課題文 → 下の本文のうち、「見送るあなたがいることは容易に想像できた。」を含む語句で始まり「もう、さよならは一度でいいかもしれない。」で終わる部分を、一字も変えずに書き写す。

── 本文 ──

その後、Nちゃんは賢くて高校から大学に進学した。
海外にも出かけ、
手作りのクッキーの仕事もした。
Nちゃんの歩いた道は多くの不登校の家族の
大きな支援となっている。

昨日の講演会で
Nちゃんは
大好きな女性画家のために
(Nちゃんのお母さんはアナウンサーで、
Nちゃんも通る声で)
おじけず、
笑顔で
マイクを握っていた。

大好きな画家のために進行を仕切り、
すっきりと立ち、
自分の言葉で大好きな画家の紹介、感動・・・
あまつさえ、
自分との絵との出会いにまで及んで、
マイクをにこやかに握っていた。
この日の司会である。

可憐で
なぜ、学校に行けないのか・・
いやというほど、
突きつけられ、
言い返せもせず・・・

昔のことは
私、覚えているけど、
あなたの本当ではあったが、
本当の本当ではない気がしていた。

大勢の前であなたは大好きな画家のために
笑顔でマイクを持っている。
これがあなたの少なくとも
自分に添う、
本当ではないだろうか。

次の日、
一番丁の個展を見て、会場を後にした。
見送ってくれたNちゃんを
なぜか、今日は振り返らなかった。

見送るあなたがいることは容易に想像できた。
私が振り返ったら、手を振るつもりであなたは
立っているのだろうけど、

私の背中が遠くになるまで、律儀なあなたは
たたずんでいるような気がしたけど、
もう、あなたを案じて振り返らなくといいように思えた。

今までは
さよならの
さよなら、二度三度と手を振った。

美しい女性になって、
もう、さよならは一度でいいかもしれない。

そうよね。Nちゃん。

───
── 抽出データ ──

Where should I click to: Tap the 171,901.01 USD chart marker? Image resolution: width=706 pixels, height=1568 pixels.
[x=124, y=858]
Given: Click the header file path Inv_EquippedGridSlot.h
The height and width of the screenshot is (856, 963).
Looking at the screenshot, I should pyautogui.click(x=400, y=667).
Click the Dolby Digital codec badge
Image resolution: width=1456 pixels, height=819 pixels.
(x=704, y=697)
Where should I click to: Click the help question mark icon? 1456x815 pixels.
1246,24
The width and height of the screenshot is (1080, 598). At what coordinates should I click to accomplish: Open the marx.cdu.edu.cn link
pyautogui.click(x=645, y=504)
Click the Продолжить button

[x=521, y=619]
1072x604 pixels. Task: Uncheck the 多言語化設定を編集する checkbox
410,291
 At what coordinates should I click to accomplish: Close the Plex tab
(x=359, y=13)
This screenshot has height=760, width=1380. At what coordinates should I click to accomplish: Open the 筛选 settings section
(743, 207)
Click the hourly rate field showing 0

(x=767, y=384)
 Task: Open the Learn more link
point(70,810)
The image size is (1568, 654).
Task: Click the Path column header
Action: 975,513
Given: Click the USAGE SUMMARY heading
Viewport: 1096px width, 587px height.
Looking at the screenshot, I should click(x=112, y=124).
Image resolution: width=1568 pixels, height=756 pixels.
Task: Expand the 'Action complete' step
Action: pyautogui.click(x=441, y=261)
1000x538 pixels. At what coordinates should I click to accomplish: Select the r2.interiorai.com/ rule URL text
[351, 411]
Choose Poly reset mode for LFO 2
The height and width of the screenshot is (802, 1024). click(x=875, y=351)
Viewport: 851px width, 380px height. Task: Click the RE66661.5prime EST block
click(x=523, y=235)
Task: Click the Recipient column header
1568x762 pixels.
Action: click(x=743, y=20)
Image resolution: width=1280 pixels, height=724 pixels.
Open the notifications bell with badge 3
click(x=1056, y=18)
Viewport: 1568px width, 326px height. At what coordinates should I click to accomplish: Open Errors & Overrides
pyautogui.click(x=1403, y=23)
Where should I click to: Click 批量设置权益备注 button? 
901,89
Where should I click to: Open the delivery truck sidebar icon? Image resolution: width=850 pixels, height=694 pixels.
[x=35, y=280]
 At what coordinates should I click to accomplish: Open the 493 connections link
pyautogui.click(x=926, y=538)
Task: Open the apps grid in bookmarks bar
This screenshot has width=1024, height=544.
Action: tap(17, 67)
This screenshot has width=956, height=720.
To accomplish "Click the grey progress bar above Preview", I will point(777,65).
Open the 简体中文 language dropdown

───

最終解答 →
見送るあなたがいることは容易に想像できた。
私が振り返ったら、手を振るつもりであなたは
立っているのだろうけど、

私の背中が遠くになるまで、律儀なあなたは
たたずんでいるような気がしたけど、
もう、あなたを案じて振り返らなくといいように思えた。

今までは
さよならの
さよなら、二度三度と手を振った。

美しい女性になって、
もう、さよならは一度でいいかもしれない。